So, while developing a server application for a client, my colleague Harm decided it would be a waste of our programming time to add TCP server code.

Inetd and friends can do that really well. The amount of new connects to the server would be minimal, so the overhead of spawning a new Python process for every connect was negligible.

Using xinetd as an inetd server wrapper is simple. The config would look basically like this:

service my_server
{
    ...
    port        = 20001
    server      = /path/to/virtualenv/bin/python
    server_args = /path/to/app/server.py
    ...

Yes! That's right. We can call the python executable from the virtualenv directory and get the right environment without having to call the 'activate' wrapper.

We can? Yes, we can. Check this out:

$ cd /path/to/very-minimal-virtualenv
$ ls -l `find . -type f -o -type l`
-rwxr-xr-x 1 walter walter 3773512 feb 11 17:08 ./bin/python
lrwxrwxrwx 1 walter walter      24 feb 12 08:58 ./lib/python2.7/os.py -> /usr/lib/python2.7/os.py
-rw-rw-r - 1 walter walter       0 feb 12 08:57 ./lib/python2.7/site.py
-rw-rw-r - 1 walter walter     126 feb 12 09:00 ./lib/python2.7/site.pyc
$ ./bin/python -c 'import sys; print sys.prefix'
/path/to/very-minimal-virtualenv

Awesome, then we won't need a wrapper that sources ./bin/activate.

Except... it didn't work when called from xinetd! The python executable called from xinetd stubbornly decided that sys.prefix points to /usr: the wrong Python environment would be loaded.
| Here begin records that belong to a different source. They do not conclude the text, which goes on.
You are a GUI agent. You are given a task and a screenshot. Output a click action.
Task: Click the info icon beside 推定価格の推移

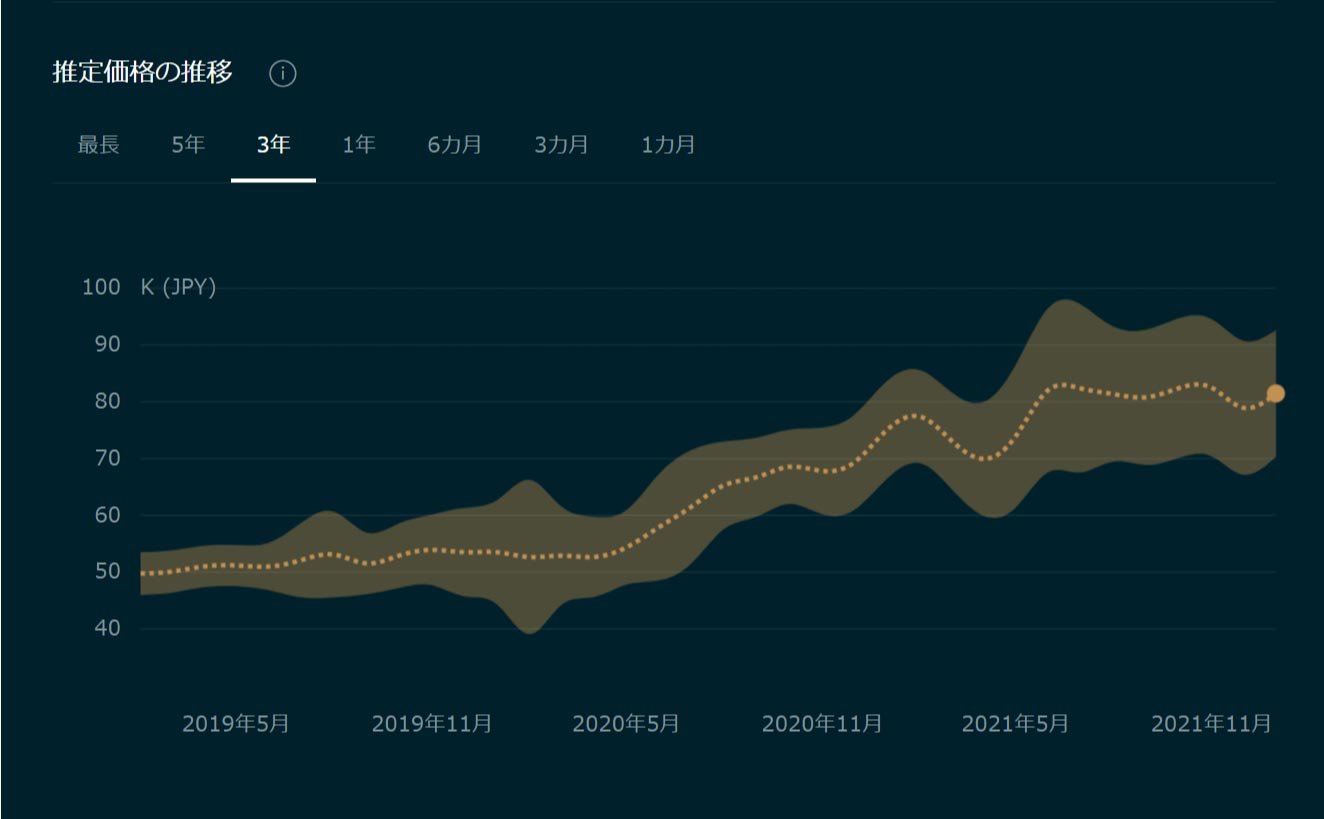(283, 73)
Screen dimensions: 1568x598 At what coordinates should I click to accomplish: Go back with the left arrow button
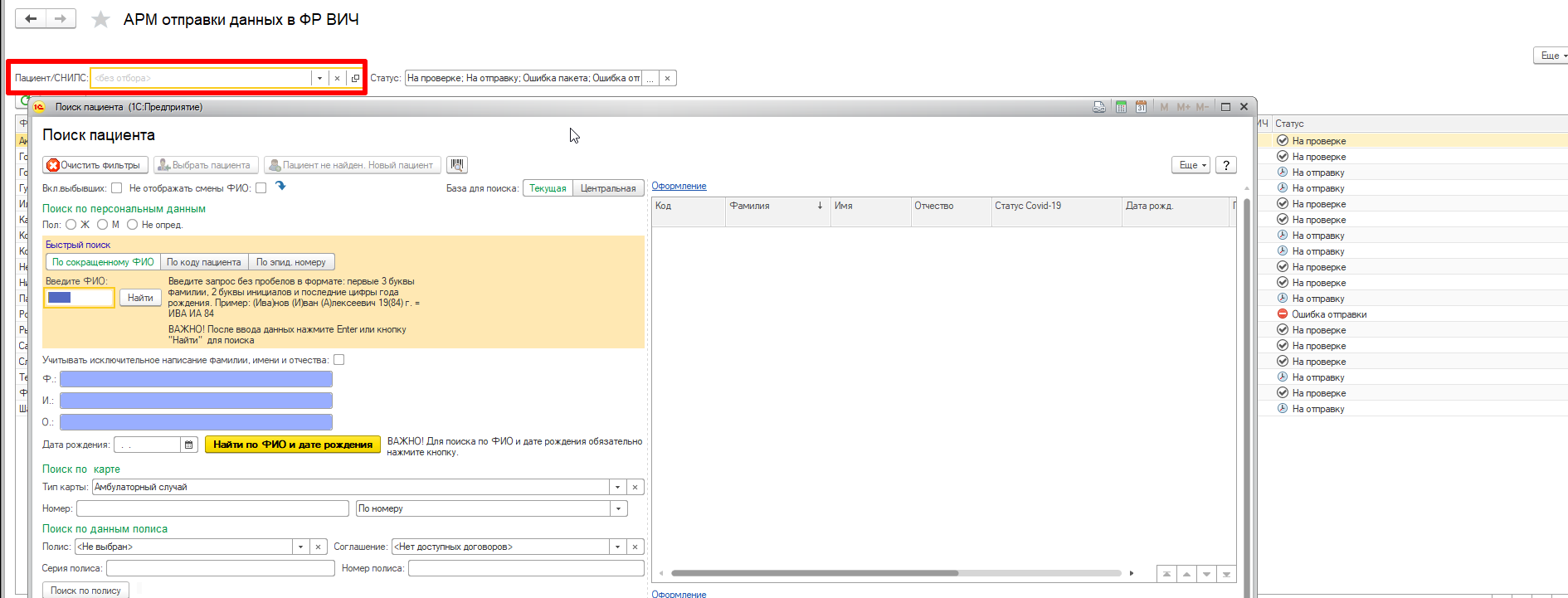[x=31, y=18]
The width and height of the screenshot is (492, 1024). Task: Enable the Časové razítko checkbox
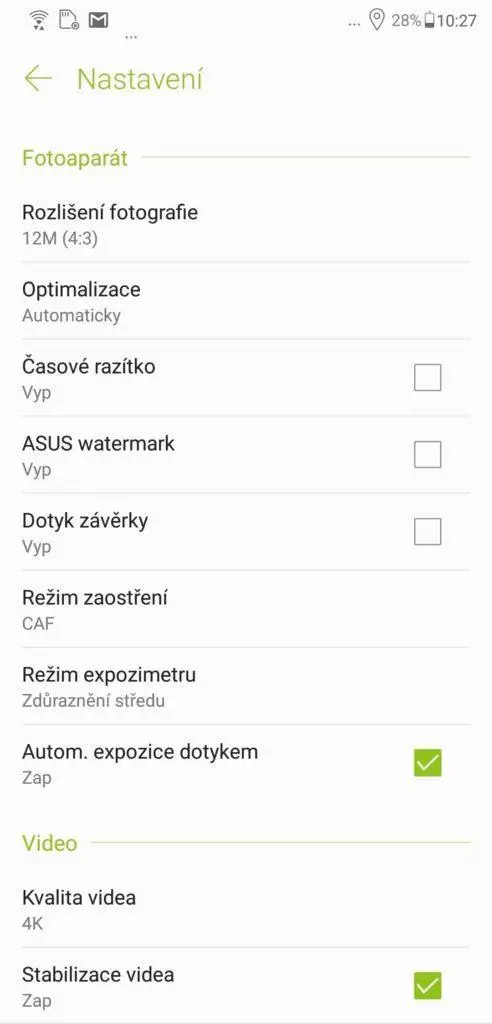427,377
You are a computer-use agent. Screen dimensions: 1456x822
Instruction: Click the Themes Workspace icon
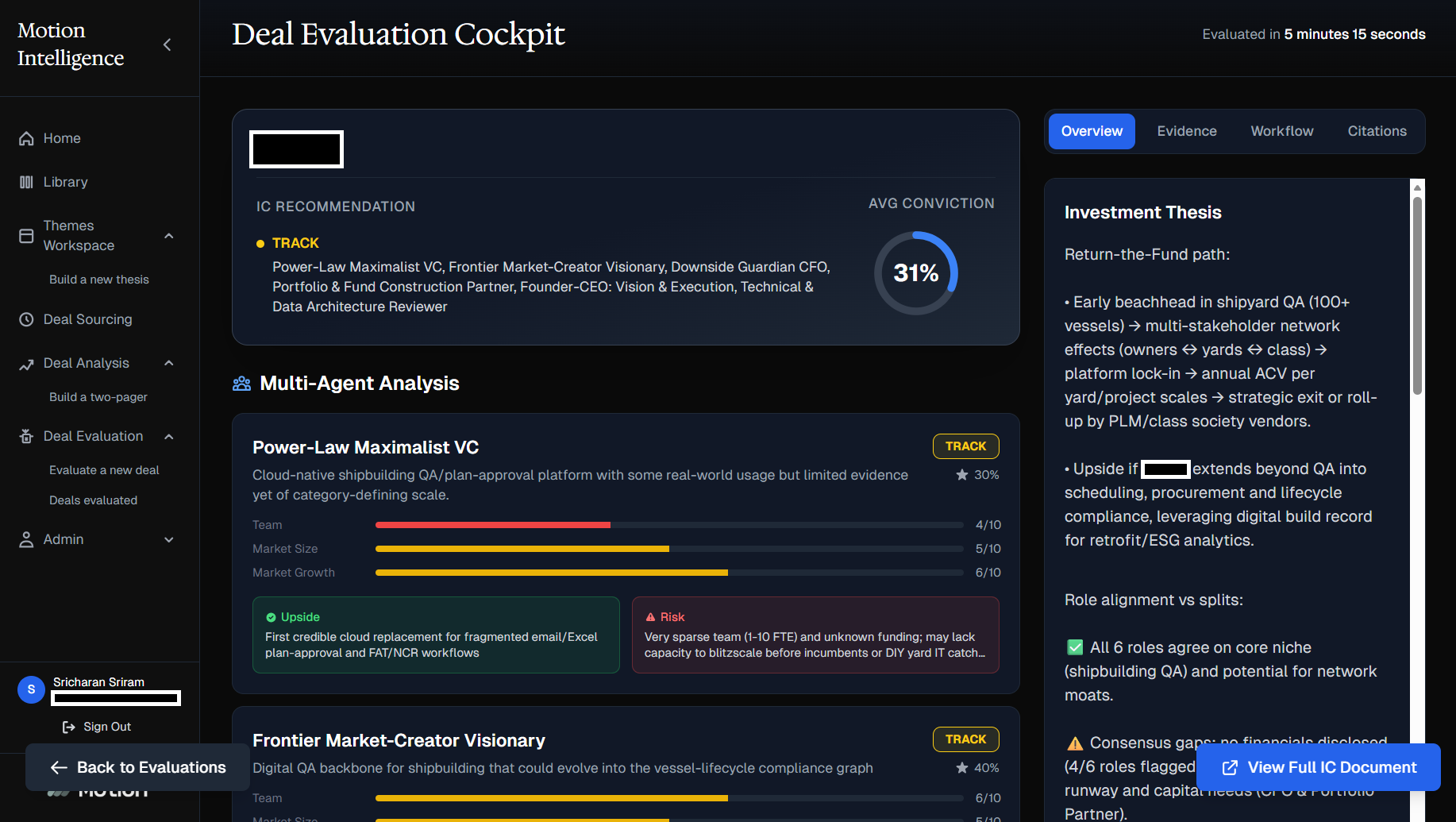click(26, 236)
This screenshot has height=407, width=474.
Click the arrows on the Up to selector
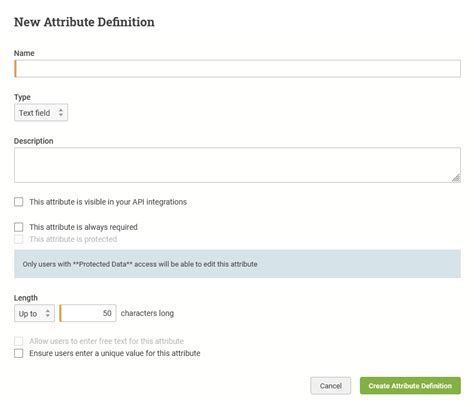pyautogui.click(x=48, y=313)
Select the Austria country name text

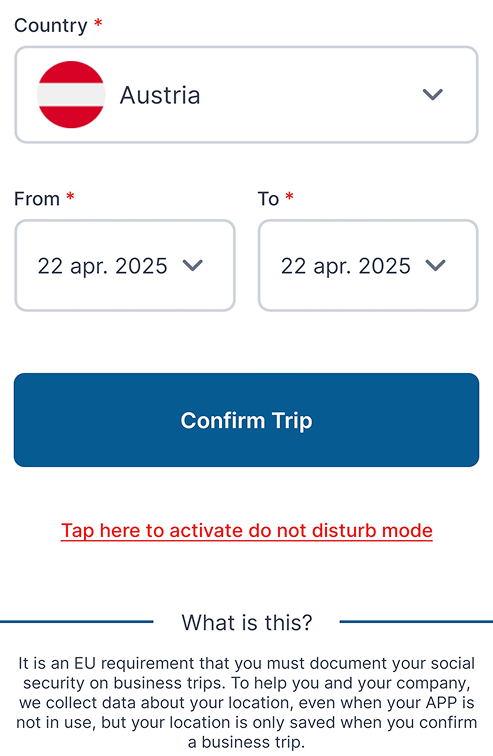(160, 95)
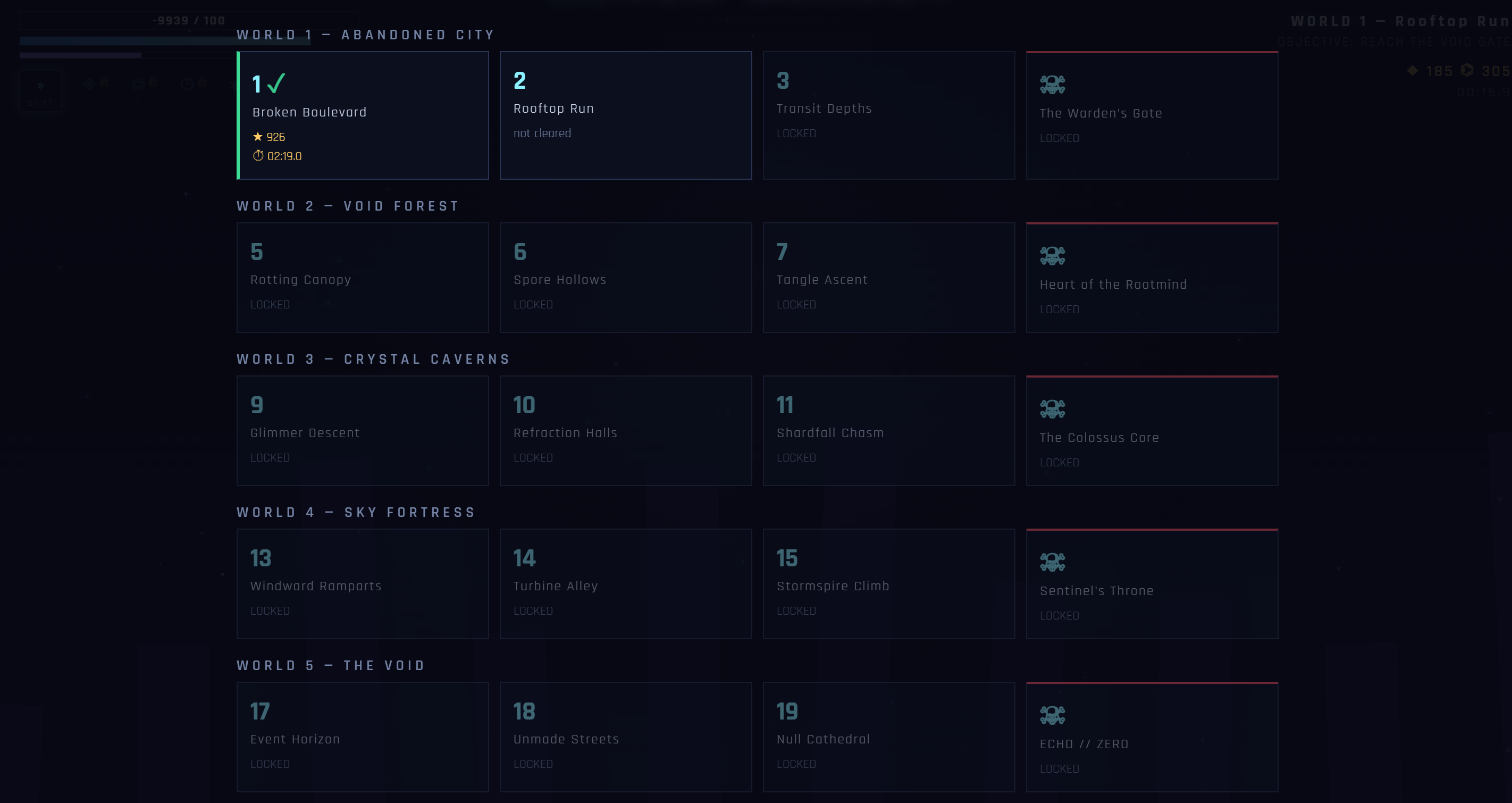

If we added in any random wrapper application, things would work:

    server      = /usr/bin/env
    server_args = /path/to/virtualenv/bin/python /path/to/app/server.py

And this worked:

    server      = /usr/bin/time
    server_args = /path/to/virtualenv/bin/python /path/to/app/server.py

And it worked when we explicitly set PYTHONHOME, like this:

    server      = /path/to/virtualenv/bin/python
    server_args = /path/to/app/server.py
    env         = PYTHONHOME=/path/to/virtualenv

So, what was different?

Turns out it was argv[0].

The "what prefix should I use" code is found in the CPython sources in Modules/getpath.c calculate_path():

    char *prog = Py_GetProgramName();
    ...
    if (strchr(prog, SEP))
            strncpy(progpath, prog, MAXPATHLEN);
    ...
    strncpy(argv0_path, progpath, MAXPATHLEN);
    argv0_path[MAXPATHLEN] = '\0';
    ...
    joinpath(prefix, LANDMARK);
    if (ismodule(prefix))
        return -1; /* we have a valid environment! */
    ...

Where Py_GetProgramName() was initialized by Py_Main(), and LANDMARK happens to be os.py:

    Py_SetProgramName(argv[0]);

#ifndef LANDMARK
#define LANDMARK "os.py"
#endif

And you've guessed it by now: xinetd was kind enough — thanks dude — to strip the dirname from the server before passing it to execve(2). We expected it to call this:

execve("/path/to/virtualenv/bin/python",
       ["/path/to/virtualenv/bin/python", "/path/to/app/server.py"],
       [/* 1 var */])

But instead, it called this:

execve("/path/to/virtualenv/bin/python",
       ["python", "/path/to/app/server.py"],
       [/* 1 var */])

And that caused Python to lose its capability to find the closest environment.

After figuring that out, the world made sense again.